Ultrabooks were introduced by Intel at last year’s Computex 2011. Intel owns the Ultrabook trademark, which means only those who license it and abide by its restrictions can use it. This becomes important as it relates to receiving Intel marketing and design funds. If OEMs, ODMs and retailers don’t abide by the Ultrabook definition, they will not be eligible for those funds.
Most of today’s notebooks use spinning storage, specifically a 2.5″ hard drive. On the spot market, you can buy a 1 TB 2.5″ hard drive for $145-110. This is very inexpensive and enough storage to hold just about everything a user may need unless they’re a videophile. The downside is that physical hard drives are slower and consume more power than SSDs. To achieve the battery like Toshiba PA3400U-1BRS Battery , Toshiba PA3420U-1BAC Battery , Toshiba PA3420U-1BAS Battery , Toshiba PA3420U-1BRS Battery , Toshiba PA3421U-1BRS Battery , Toshiba PA3450U-1BRS Battery , Toshiba PA3451U-1BRS Battery , Toshiba PA3457U-1BRS Battery , Toshiba PA3465U-1BRS Battery , Toshiba PA3475U-1BRS Battery , Toshiba PA3476U-1BRS Battery , Toshiba PA3478U-1BRS Battery life and more importantly start up requirements, Ultrabooks require some form of SSD. SSDs can come in the form of an SSD drive or a hybrid drive which has a combined SSD and physical hard drive. A 128GB SSD drive on the spot market is around $175-200. A 500GB hybrid drive with 4GB flash costs $150 at retail.
Two different kinds of PC graphics exist, discrete and integrated. Discrete are a separate graphics chip that is either soldered on the mainboard or most likely a separate card inside the notebook.

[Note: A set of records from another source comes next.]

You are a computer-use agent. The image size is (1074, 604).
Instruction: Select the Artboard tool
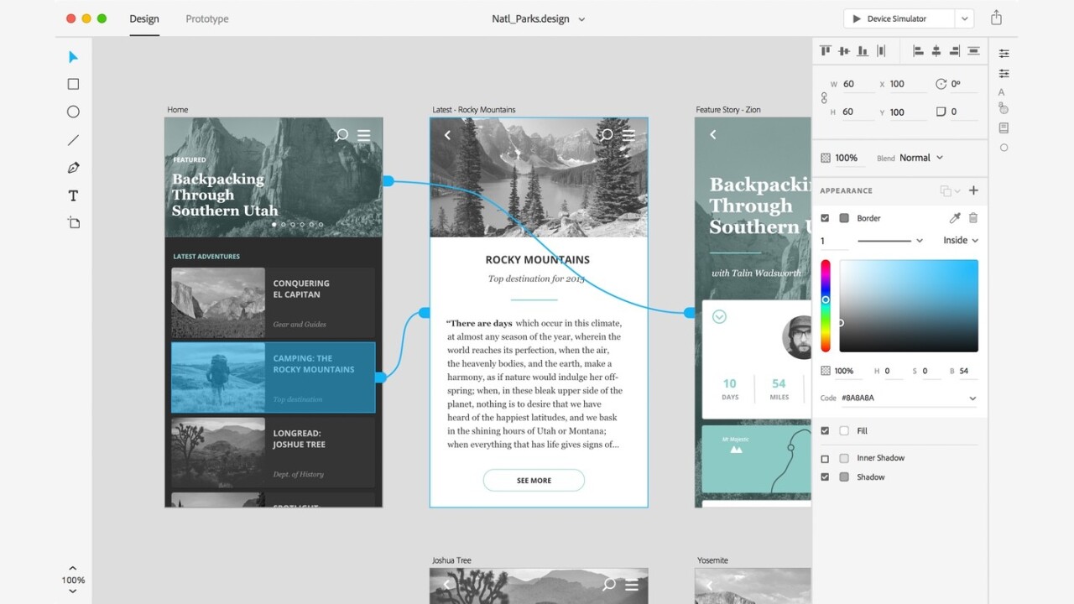coord(73,223)
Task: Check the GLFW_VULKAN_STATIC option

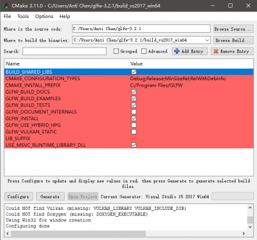Action: coord(134,132)
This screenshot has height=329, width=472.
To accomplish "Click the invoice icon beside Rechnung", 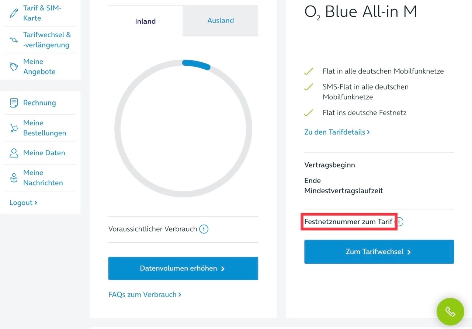I will click(x=14, y=103).
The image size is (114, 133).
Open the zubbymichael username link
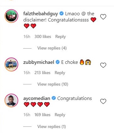click(39, 62)
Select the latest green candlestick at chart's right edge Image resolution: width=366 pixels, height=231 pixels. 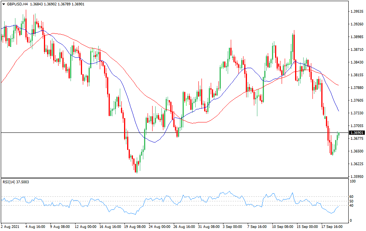pos(339,135)
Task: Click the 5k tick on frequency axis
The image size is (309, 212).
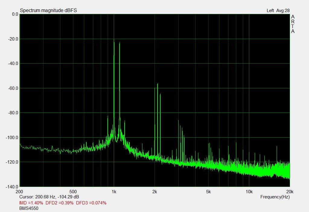Action: point(208,192)
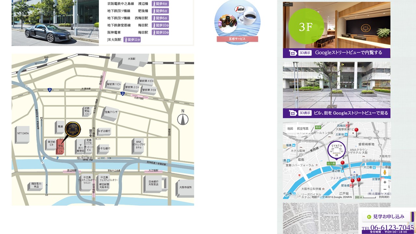Switch map to 航空写真 view
Viewport: 416px width, 234px height.
(x=303, y=129)
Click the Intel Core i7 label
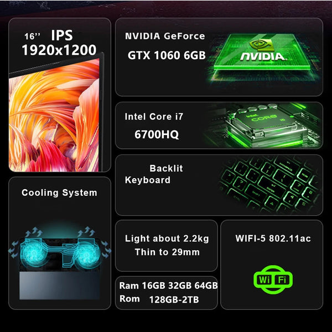332x332 pixels. pyautogui.click(x=154, y=117)
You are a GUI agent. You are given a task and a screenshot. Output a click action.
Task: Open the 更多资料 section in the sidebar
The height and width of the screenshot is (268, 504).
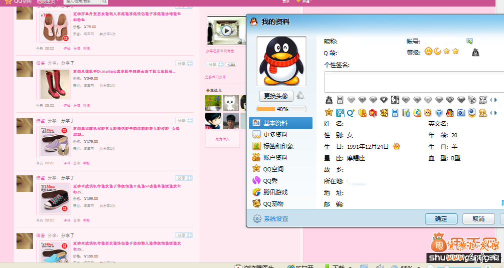pos(275,134)
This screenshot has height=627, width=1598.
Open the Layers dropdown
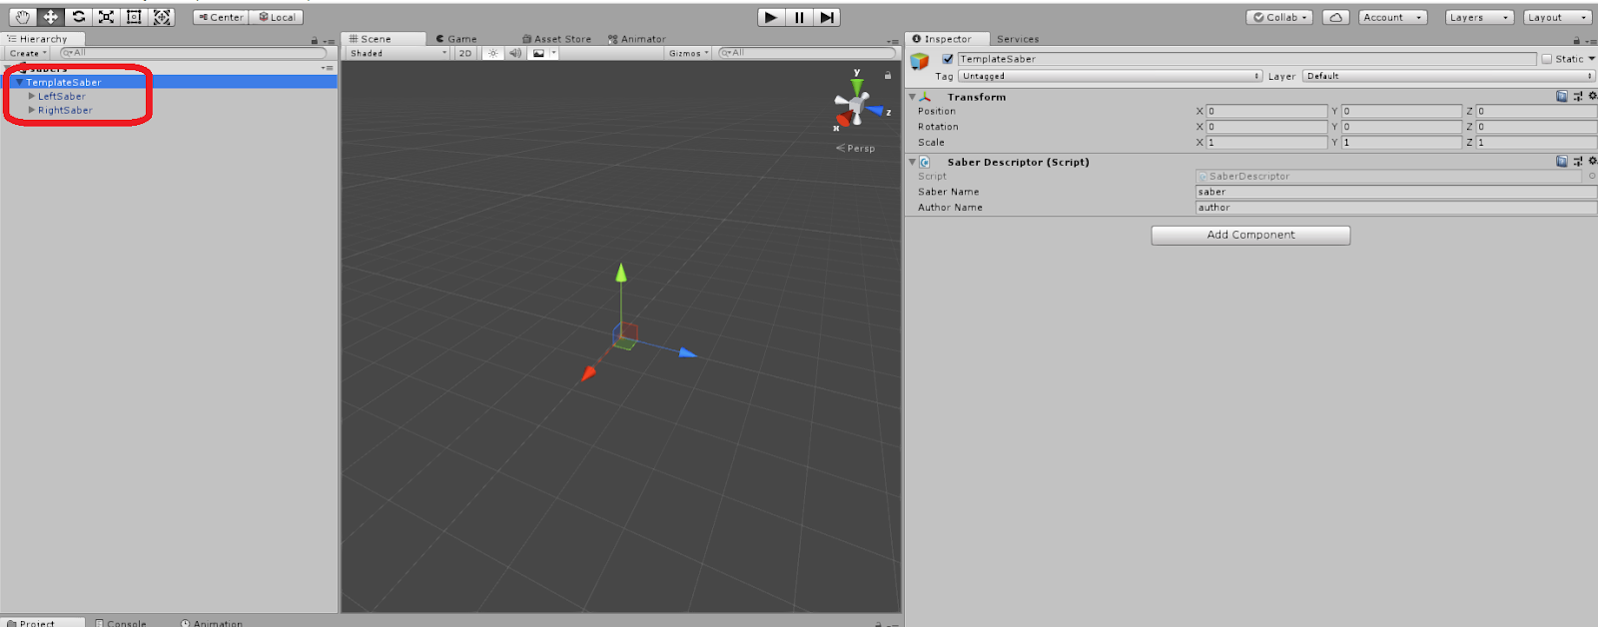(1478, 17)
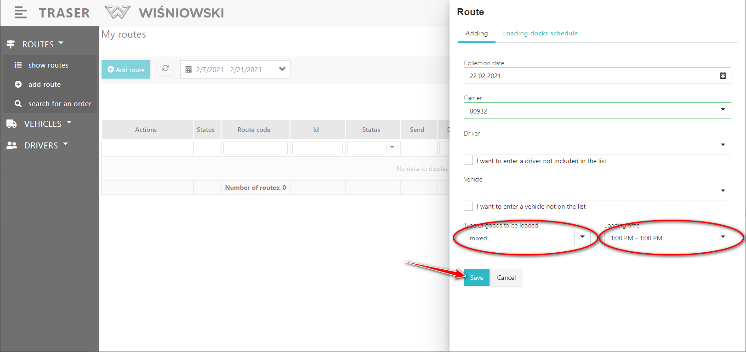Click the truck icon for Vehicles
746x352 pixels.
pos(11,124)
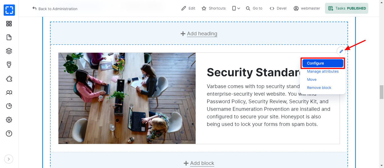Open the dashboard grid icon in sidebar

coord(9,24)
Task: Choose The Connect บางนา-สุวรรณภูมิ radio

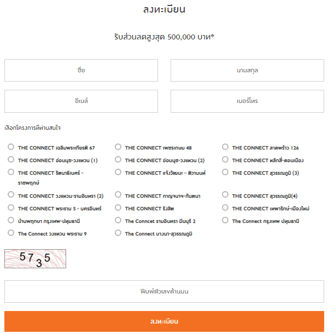Action: 118,233
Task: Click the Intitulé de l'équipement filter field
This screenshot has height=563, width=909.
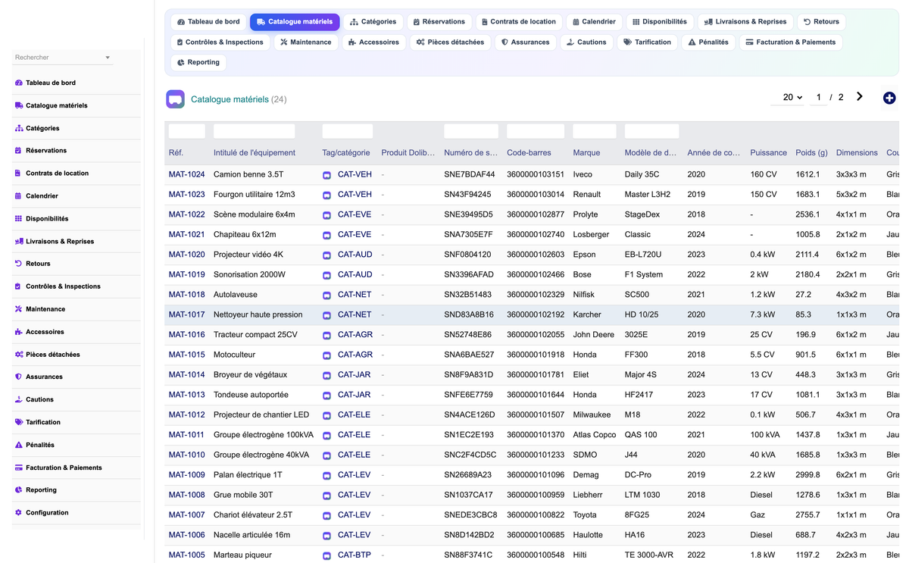Action: (x=254, y=131)
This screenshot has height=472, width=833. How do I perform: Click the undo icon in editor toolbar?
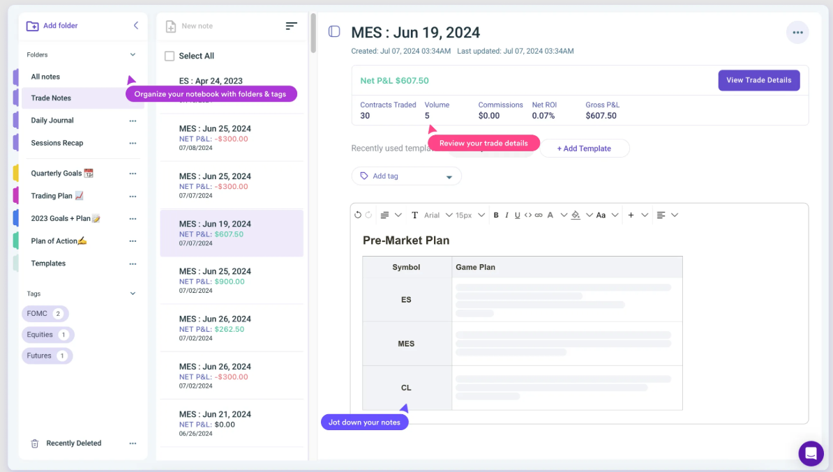[x=358, y=215]
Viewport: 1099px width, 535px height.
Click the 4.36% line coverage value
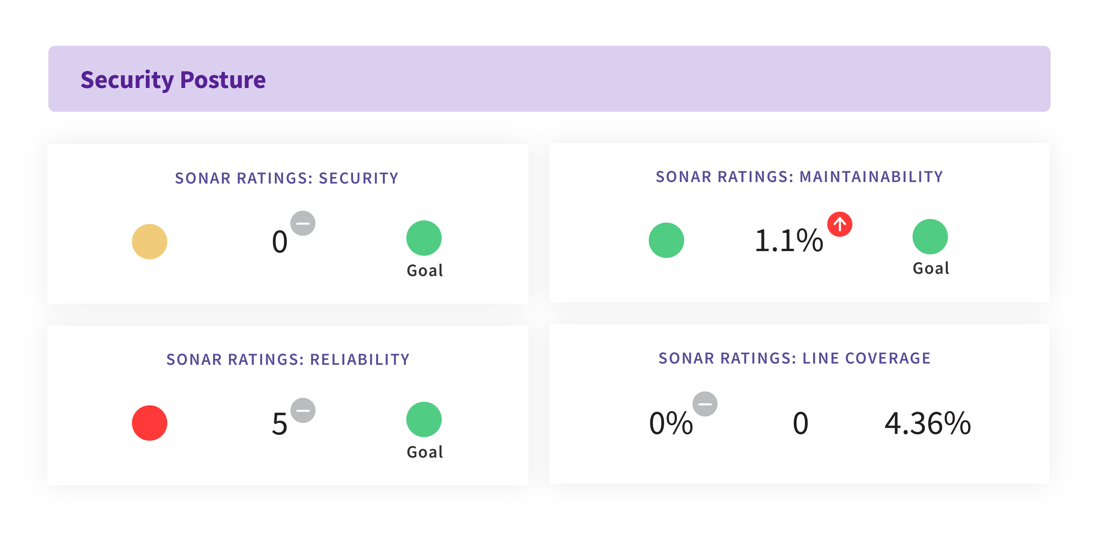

Integrated graphics are inside the SOC (System on a Chip) with the CPU and memory controller or it exists in what’s called the “tunnel” or the companion chip to a CPU. Intel provides integrated graphics only and is the PC graphics market share leader pulled by their CPU franchise. AMD provides discrete cards and chips, formerly branded ATI, and also provides integrated solutions with their Fusion-based SOCs. Nvidia serves the PC graphics market solely with discrete graphics cards and chips.
The potential losers here are discrete graphics. It’s not they are “banned”, but the Ultrabook specifications make it very challenging to integrate discrete graphics into designs. The two challenges are height and power draw. Adding a discrete card and keeping inside the 21mm restriction is difficult but not impossible. Two major players, Lenovo and Samsung have already announced Ultrabooks with discrete graphics. The announced Samsung Series 5 contains the AMD HD 7550M and the Lenovo ThinkPad T430u will ship with Nvidia Geforce 610M.
Discrete graphics from AMD and Nvidia will again get challenged when Intel unveils Ivy Bridge that has Intel HD 4000 graphics that support Direct X (DX) 11. AMD and Nvidia have managed to weather the risk through Intel’s DX 9 and DX 10 and I expect a similar kind of battle here. The ending could be different if AMD and Nvidia cannot effectively market the value of more gaming graphics or GPU-compute horsepower.